Antes de qualquer coisa, é preciso concordar com Chomsky e saber que o império estadunidense continua “esmagador”. Não se pode interpretar a ascensão do Talibã e a saída das tropas norte-americanas como uma fraqueza do Império, como bem aponta Chomsky. A verdade é que todo império tem seus interesses, e os Estados Unidos não são diferentes. Novas preocupações tomaram o lugar do Afeganistão e do Talibã que, só passou de um punhado de pessoas em função dos interesses estadunidenses, assim como a Al-Qaeda e o Estado Islâmico. Os Estados Unidos agem por seus interesses, o que faz deles um império pragmático. Certamente há princípios e valores no país, mas basta conflitarem com seus interesses para serem abandonados, como demonstra o caso afegão.
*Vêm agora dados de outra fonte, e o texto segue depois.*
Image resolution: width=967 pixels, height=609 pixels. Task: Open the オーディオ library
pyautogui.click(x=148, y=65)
Quanto à invasão militar, ninguém precisa se preocupar, os Estados Unidos não jogam dinheiro no lixo. Afinal, porque o gigante da América do Norte iria se preocupar em administrar um país gigantesco como o Brasil se eles têm tudo o que querem, ou praticamente tudo, dependendo do governo que esteja no poder, fazendo pouquíssimo esforço político e econômico? Realmente, uma invasão é apenas fruto de teorias da conspiração. Exercícios militares no Brasil, como os que ocorrem desde o golpe de 2016 e que continuam até hoje, pouco representam para os Estados Unidos. São apenas marcas de uma subserviência e, no caso do governo Bolsonaro, apenas uma tentativa desesperada de salvar o próprio pescoço. Já o caso da Base de Alcântara, a coisa muda de figura. Alcântara tem importância estratégica para os Estados Unidos e o acordo promulgado pelo governo Bolsonaro certamente não foi encarado muito bem por outras potências com fortes relações comerciais com o Brasil.
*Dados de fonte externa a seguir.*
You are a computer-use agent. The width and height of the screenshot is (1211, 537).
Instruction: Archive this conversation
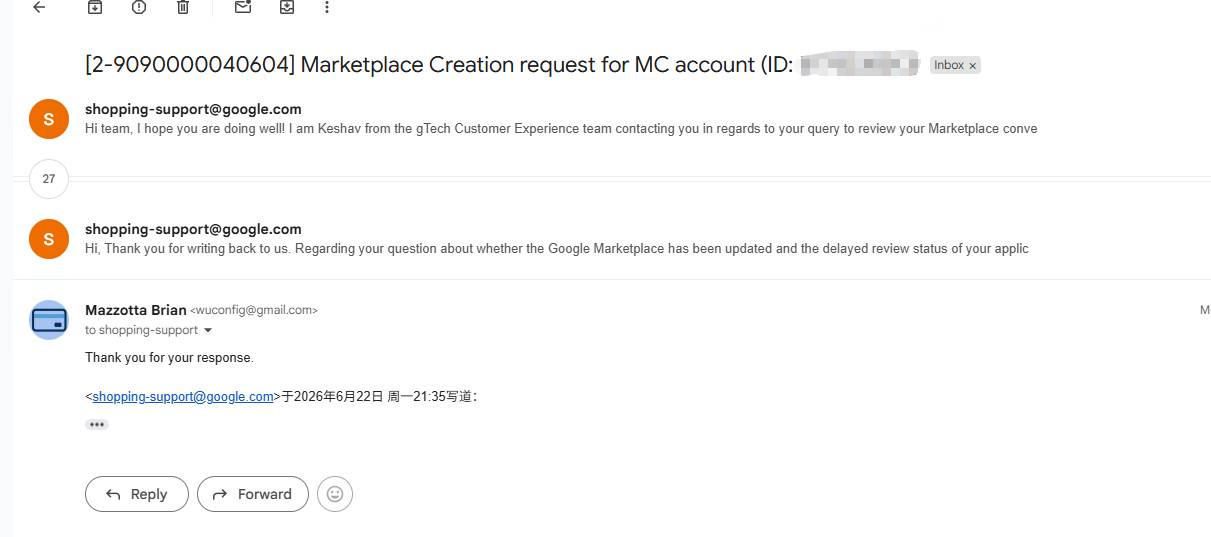95,7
O deep state, imperium in imperio, de fato existe, mas ele não deve ser pensado como normalmente o fazem. Não é o deep state que comanda os Estados Unidos, ele principalmente orienta quem comanda. Como pôde ser observado com Trump, é o presidente e sua cúpula quem realmente dá a última palavra, visto que são os representantes do dinheiro e do poder estadunidenses e mundiais. Dessa forma, não foi o deep state estadunidense que derrubou Dilma, senão o próprio Obama. Arrisco a dizer que a resposta de Dilma foi a mais dura entre todos os líderes espionados pelos Estados Unidos e souberam através das denúncias de Edward Snowden. Dessa forma, não pode ser esquecido que Obama é um ser humano e como tal, o fator emocional não pode ser descartado, ainda mais quando se casa com os interesses estatais.
Bolsonaro só foi eleito em função da eleição de Trump. Caso isso não tivesse acontecido, estaríamos com uma figura neoliberal comandando o país, e não um fascista. Entretanto, para azar de Bolsonaro, Trump não foi reeleito e os democratas não morrem de amor por seu governo.
Biden e seu governo certamente já perceberam que, por sua incompetência e política, Bolsonaro é um problema para os Estados Unidos tão grande ou maior que um governo Lula. Entretanto, há um problema ainda maior para ele e os Estados Unidos que precisa ser resolvido.
Bolsonaro é o maior representante da “nova direita” (extrema-direita neofascista) do mundo que ainda está no poder. Sua reeleição representaria um fortalecimento desse espectro político e, consequentemente, um empoderamento de Trump e seus aliados, como já demonstrou Steve Bannon, o mais famoso ideólogo de Trump. Já Trump representa, hoje, a maior ameaça àquele sistema político que os estadunidenses chamam democracia e fortalecê-lo seria um tiro no próprio pé. Portanto, novas vitórias de líderes da chamada nova direita representam, hoje, o maior risco de desestabilização do sistema político norte-americano. Por isso, insistir em Bolsonaro certamente não é um bom negócio para os Estados Unidos, está claro como a água. Resta saber até onde os Estados Unidos conseguem enxergar.